City parking rates, hours to increase Wednesday
Share with others:
Higher parking meter rates and extended enforcement hours are scheduled to take effect Wednesday in many Pittsburgh neighborhoods, but the conversation about how to best use parking assets to generate revenue and boost economic development is just beginning.
Hourly rates at city-owned on-street meters are set to increase from $2 to $3 Downtown; from 50 cents to $1 on the North Shore and in Shadyside, South Side and Strip District; and from 50 cents to 75 cents in Brookline, Mount Washington, North Side, Squirrel Hill and Uptown.
In Oakland, the hourly rate increases vary by location. The biggest jump, from 70 cents to $1.50, is scheduled in the Schenley Park area.
For now, hourly rates will remain 50 cents in Allentown, Beechview, Bloomfield/Garfield, Carrick, East Liberty, Lawrenceville, the Mellon Park area and the West End.
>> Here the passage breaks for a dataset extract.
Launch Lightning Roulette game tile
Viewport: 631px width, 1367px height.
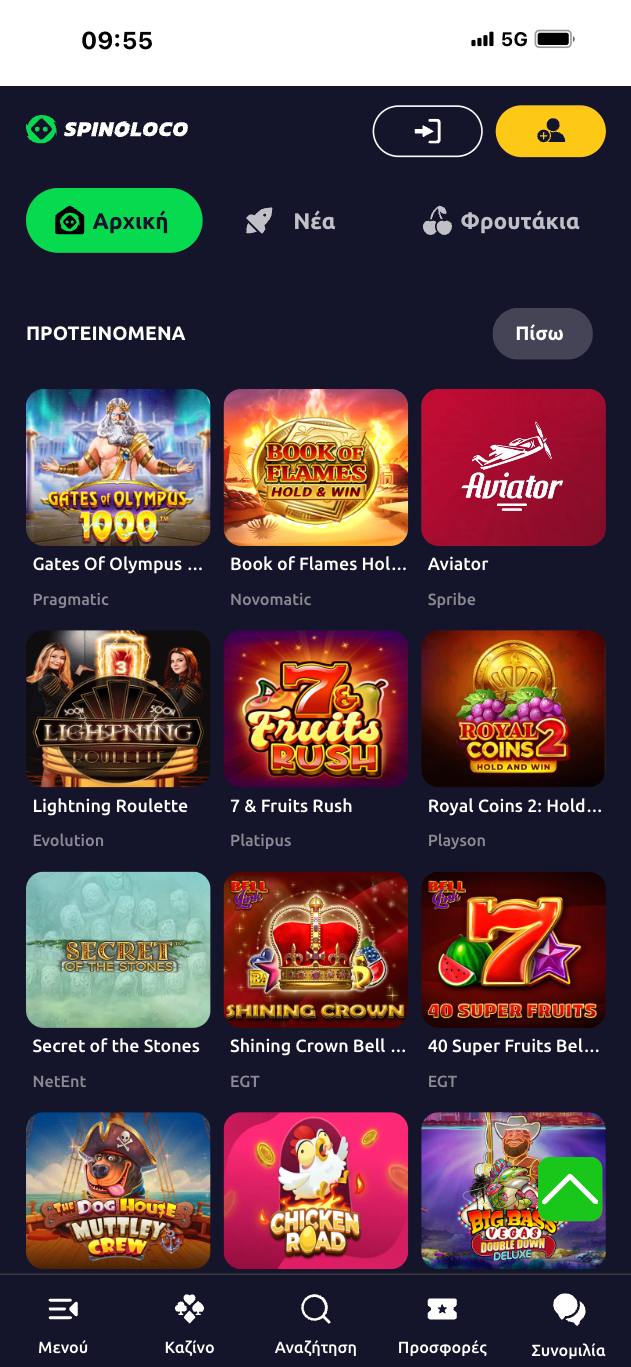coord(118,708)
Currently, the city enforces on-street meters from 8 a.m. to 6 p.m. Monday through Saturday. The change scheduled to take effect Wednesday calls for enforcement to be extended to 10 p.m. on those days Downtown, on the North Shore and in Oakland, Shadyside, South Side, Strip District and Squirrel Hill.
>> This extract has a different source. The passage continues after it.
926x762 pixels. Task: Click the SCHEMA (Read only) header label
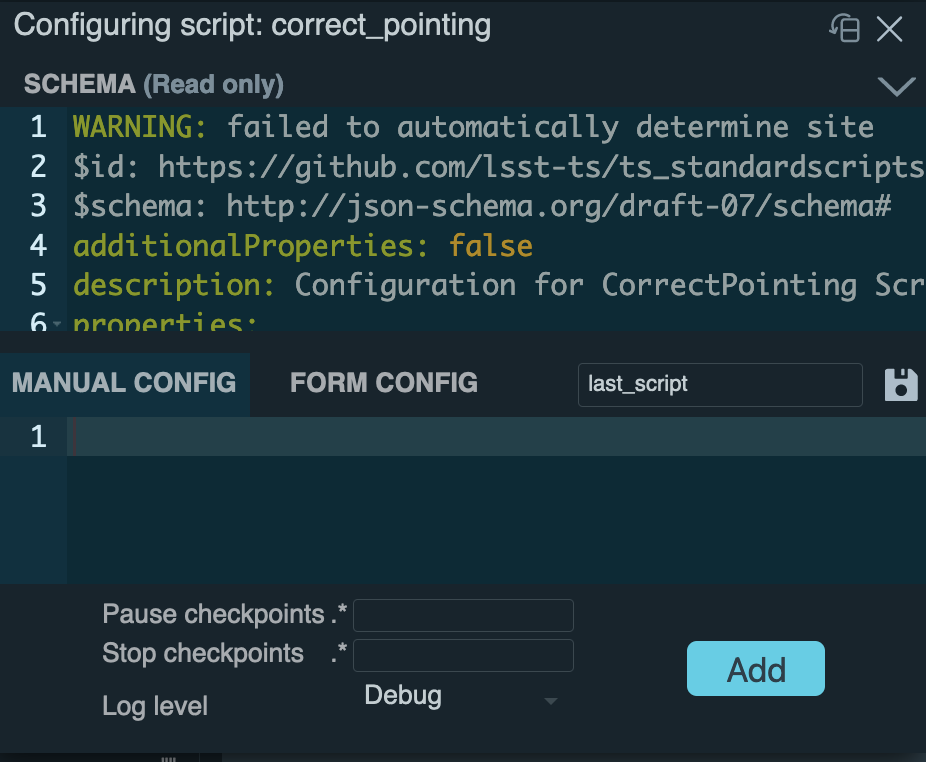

City public works crews have begun to change enforcement signs to reflect the new hours, but all meters won't be mechanically adjusted to capture the new revenue until about June 11. Brightly colored stickers will be placed on meters to alert motorists to the rate changes, said David Onorato, parking authority executive director.
"We just want to give them a heads-up," he said.
Rates will not change at authority-owned parking garages or metered lots, Mr. Onorato said.
The changes with on-street meters, authorized by city council, drew mixed reaction from community leaders.
"Our concern would be that increased parking rates will drive people further into the residential neighborhood," said Rick Belloli, executive director of South Side Local Development Co. If city officials take a corresponding stand against illegal parking in the residential area, he said, he has no problem with changes in rates and hours.
East Liberty isn't scheduled for a bump in rates or enforcement this week. However, both are needed in parts of the bustling neighborhood, said Nate Wildfire, director of planning for East Liberty Development Inc.
"We would love for parking to be enforced until midnight in parts of our neighborhood," he said.
Mr. Belloli and Mr. Wildfire called for more coherence in Pittsburgh's parking system, saying it isn't structured to maximize revenue opportunities, respond to parking demand or promote development. At certain times, Mr. Wildfire said, hourly rates of $2 or higher are "completely appropriate" in parts of East Liberty.
The higher rates due to take effect Wednesday grew out of last year's debate over boosting the city pension fund.
After rejecting Mayor Luke Ravenstahl's plan to prop up the fund with proceeds from a 50-year lease of parking garages and meters, council proposed selling the city's share of parking assets, including about 7,000 on-street meters, to the parking authority for $220 million. Higher rates would have helped finance the deal, which the authority rejected.
In the end, council passed a pension bailout package that taps more than $735 million in parking tax revenue over three decades. The diversion of parking tax money will put a perennial hole in the city operating budget, which council hopes to fill with higher annual payments from the parking authority to be funded with higher parking rates.
While the city owns the on-street meters, the authority keeps the lion's share of revenue and makes a $1.3 million "payment in lieu of taxes" to the city. Council wants the authority to double that payment to $2.6 million this year and to increase the payment to $9.3 million annually beginning in 2013.
Council approved a schedule of on-street meter increases and enforcement hour changes with the pension bailout in December, and the parking authority board is scheduled to take its own vote on the increases and changes today. Mr. Onorato said the authority board will vote on validating council's decisions on the increases and changes, but he didn't believe the authority's vote was necessary.
The rate schedule calls for additional increases in January and annually thereafter through 2015. Not every neighborhood, however, would see an increase each year.
In Beechview, for example, the hourly rates would jump from 50 cents to 75 cents Jan. 1 and to $1 in 2013. After jumping from 50 cents to $1 on Wednesday, rates in Shadyside, the South Side and the Strip District wouldn't change again through 2015.
Unresolved is whether the authority, after beginning to take in additional meter revenues, will honor the city's request to turn over additional money to the city. Also unresolved is whether the authority at some point will raise rates at authority-owned garages and metered lots, something council says it should do.
Mr. Wildfire said he's interested in creating a "parking district" in East Liberty. He envisions a system in which parking rates would change by hour and day of the week in different parts of the neighborhood.